- What the task requires -
Only an exact copy is wanted: the lines from the one holding "This screenshot has height=547, width=383." through the last line below, minus the pictures.

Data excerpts
☆ ☆ ☆ ☆ ☆ ☆ ☆

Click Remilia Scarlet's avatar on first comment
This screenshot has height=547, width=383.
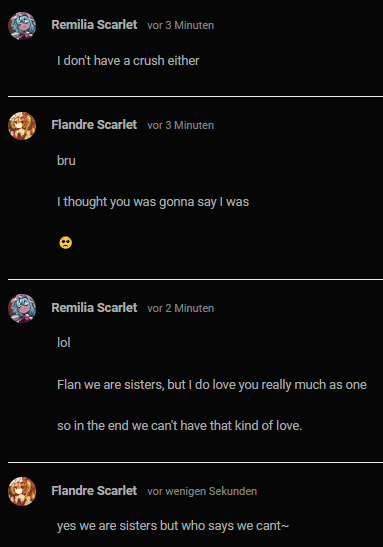[x=22, y=26]
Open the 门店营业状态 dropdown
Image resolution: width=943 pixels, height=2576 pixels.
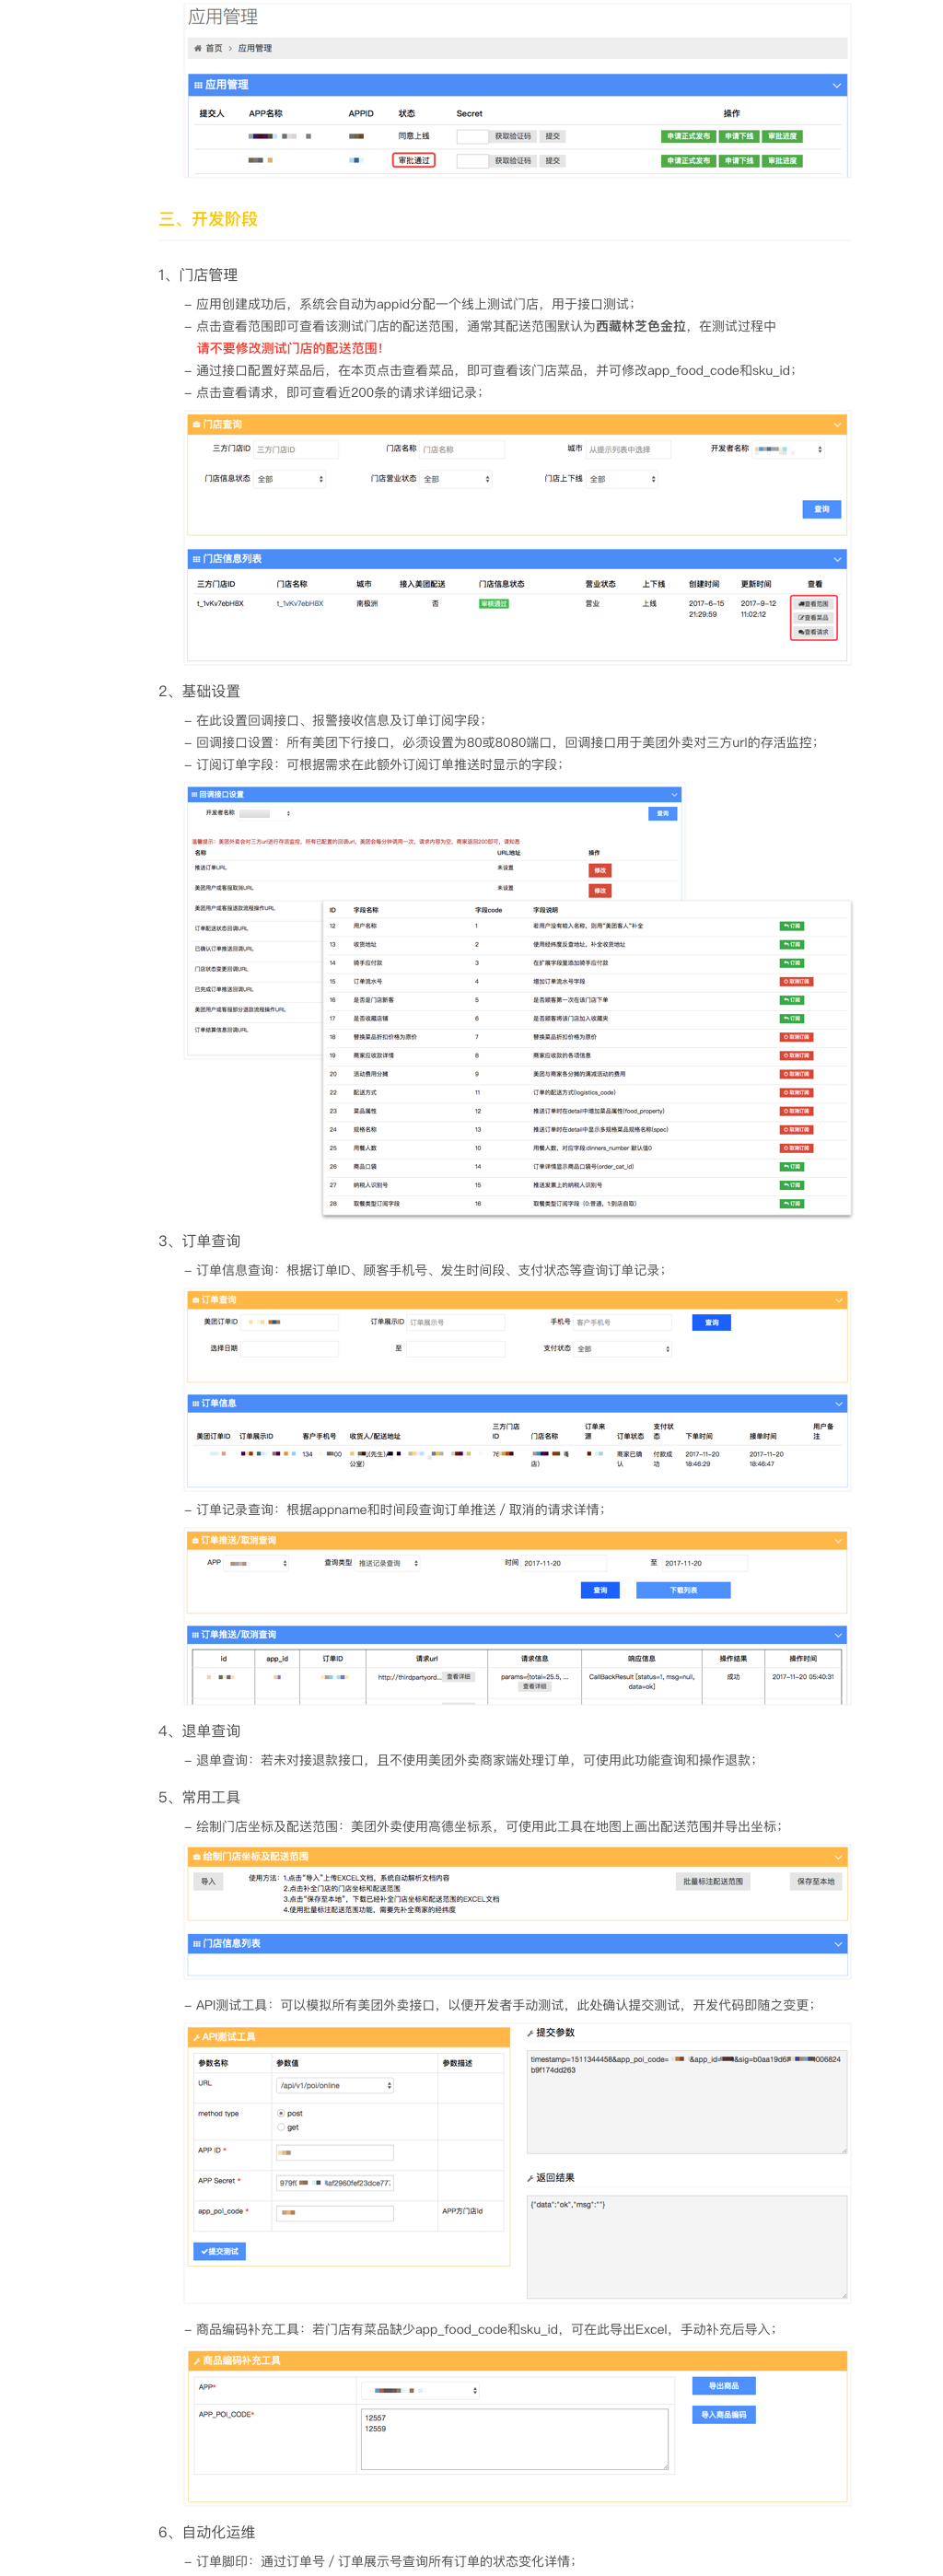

☆ ☆ ☆ ☆ ☆ ☆ ☆

- Answer to this problem -
This screenshot has height=547, width=383.
[x=22, y=26]
Open the 门店营业状态 dropdown
Image resolution: width=943 pixels, height=2576 pixels.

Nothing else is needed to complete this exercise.